━━━ Texto do documento
Como é feito o diagnóstico?

O diagnóstico baseia-se na combinação dos achados clínicos, oftalmológicos, electroencefalográficos e neurorradiológicos.

A confirmação é feita através de testes bioquímicos e genéticos.  Assim, o diagnóstico é estabelecido através de um teste enzimático que mede a atividade da enzima deficitária e através de um teste genético / molecular, com identificação de mutações patogénicas.

Sendo uma doença rara, o clínico deve estar familiarizado com as manifestações clínicas da doença, de forma a ter sempre presente a suspeita deste diagnóstico e confirmar a doença laboratorialmente.

Sendo esta uma doença hereditária, é possível identificá-la nos testes feitos no período pré-natal?

A doença de Batten é uma doença hereditária, transmitida de forma autossómica recessiva (com excepção da rara forma adulta que pode ser autossómica dominante).

Ao ser uma doença genética autossómica recessiva, os dois progenitores têm que ser portadores de um alelo afectado do gene e apenas 1 em cada 4 filhos tem a probabilidade de ser afectado.

Assim, no caso de haver um casal com um filho a quem foi diagnosticado esta doença e que planeia ter outro filho, é muito importante o aconselhamento genético.

Quão importante é diagnosticar precocemente esta doença?
━━━━━━
## Requisitos da tarefa
No texto sobre a doença de Batten, através de que testes é feita a confirmação do diagnóstico?
━━━ Excerto de dados
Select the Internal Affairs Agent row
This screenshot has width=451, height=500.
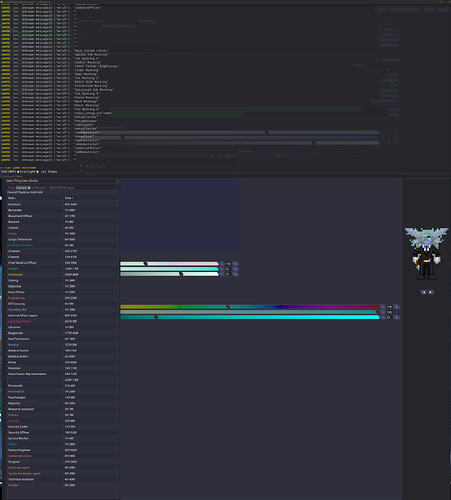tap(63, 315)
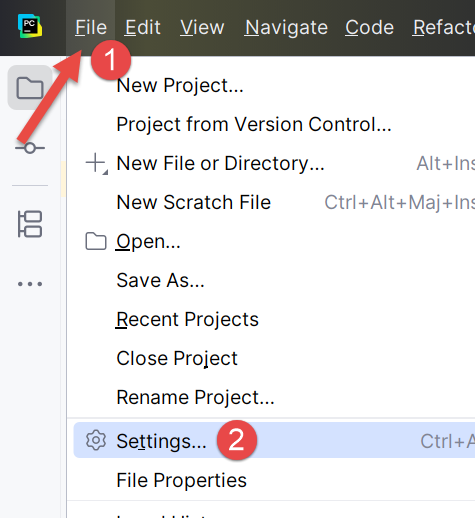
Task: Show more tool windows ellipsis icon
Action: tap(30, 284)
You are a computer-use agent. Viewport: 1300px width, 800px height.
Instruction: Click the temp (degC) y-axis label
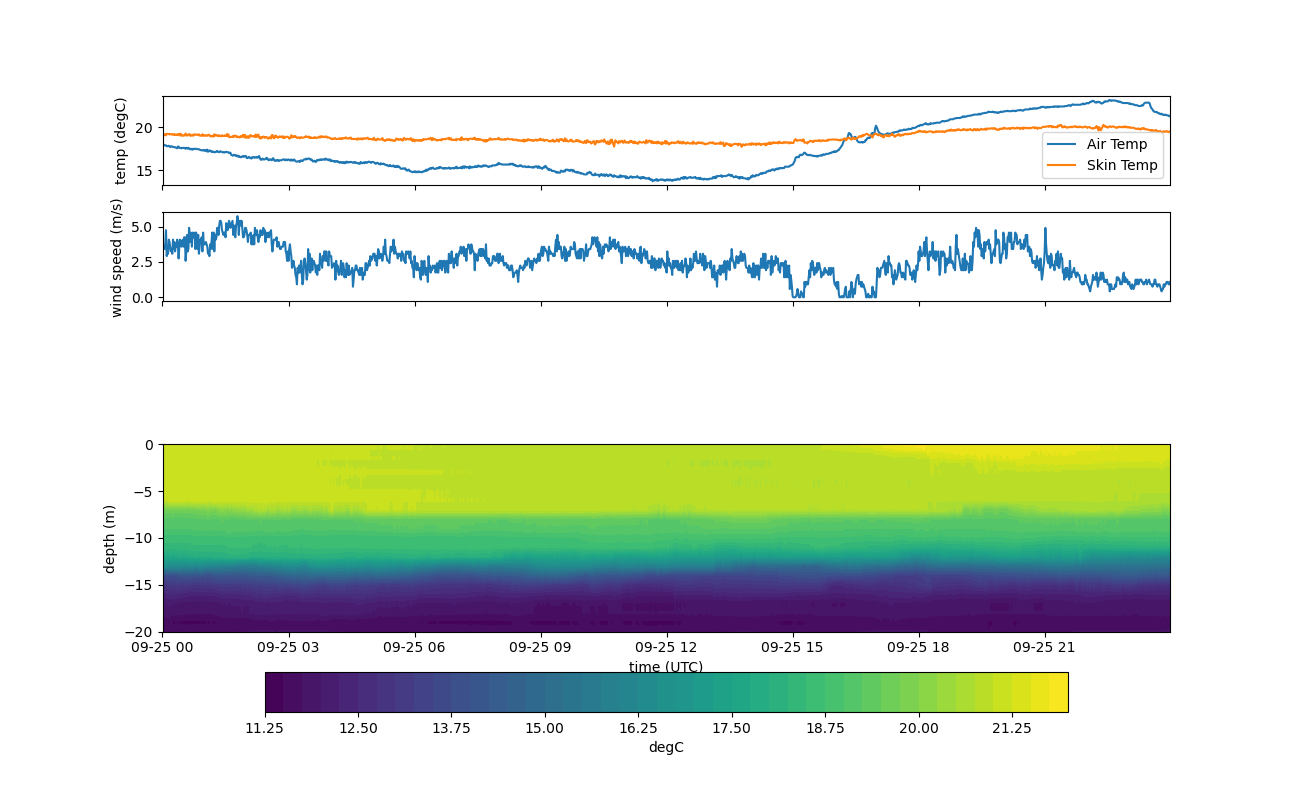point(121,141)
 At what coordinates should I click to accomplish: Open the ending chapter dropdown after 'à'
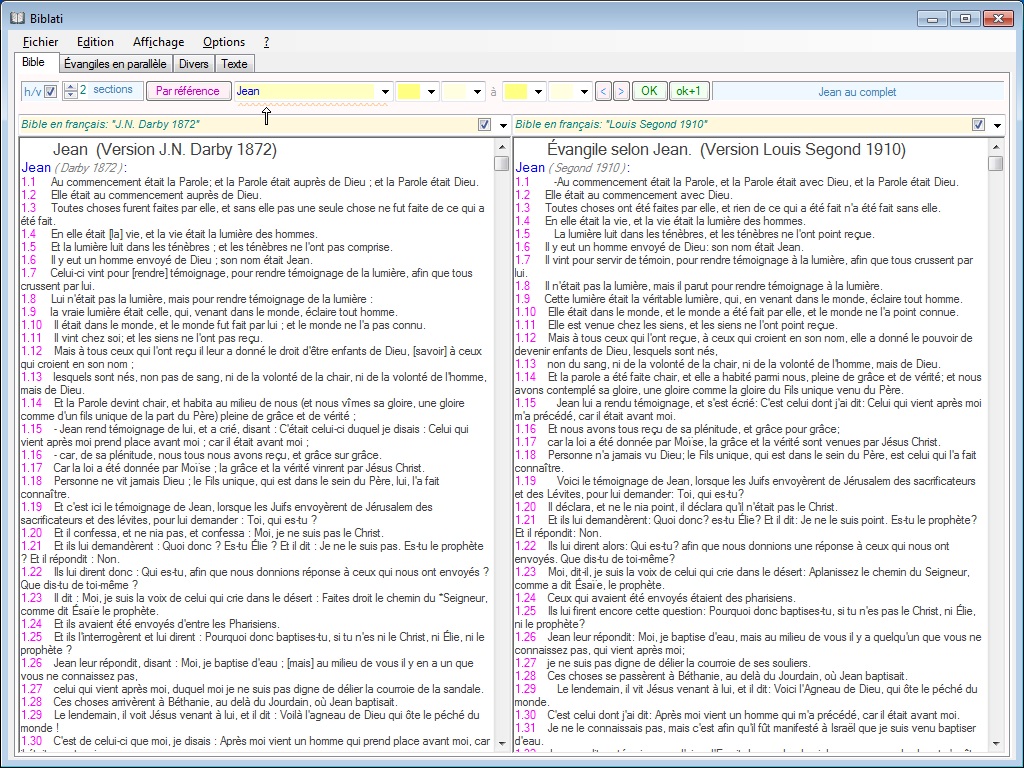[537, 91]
━━━━━━
━━━ Excerto de dados
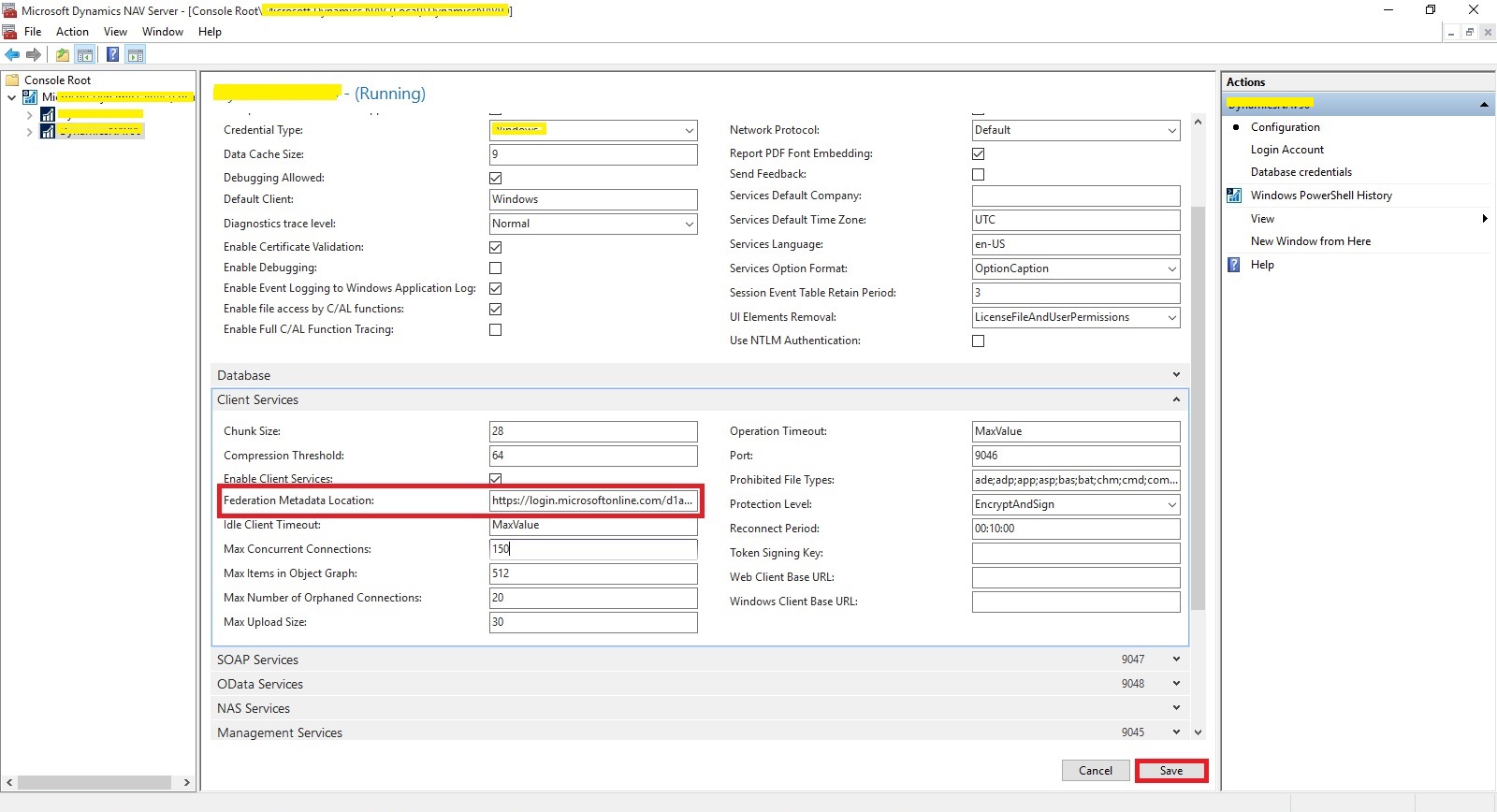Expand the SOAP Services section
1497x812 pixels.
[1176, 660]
━━━━━━
## Resposta escrita
Através de testes bioquímicos e genéticos.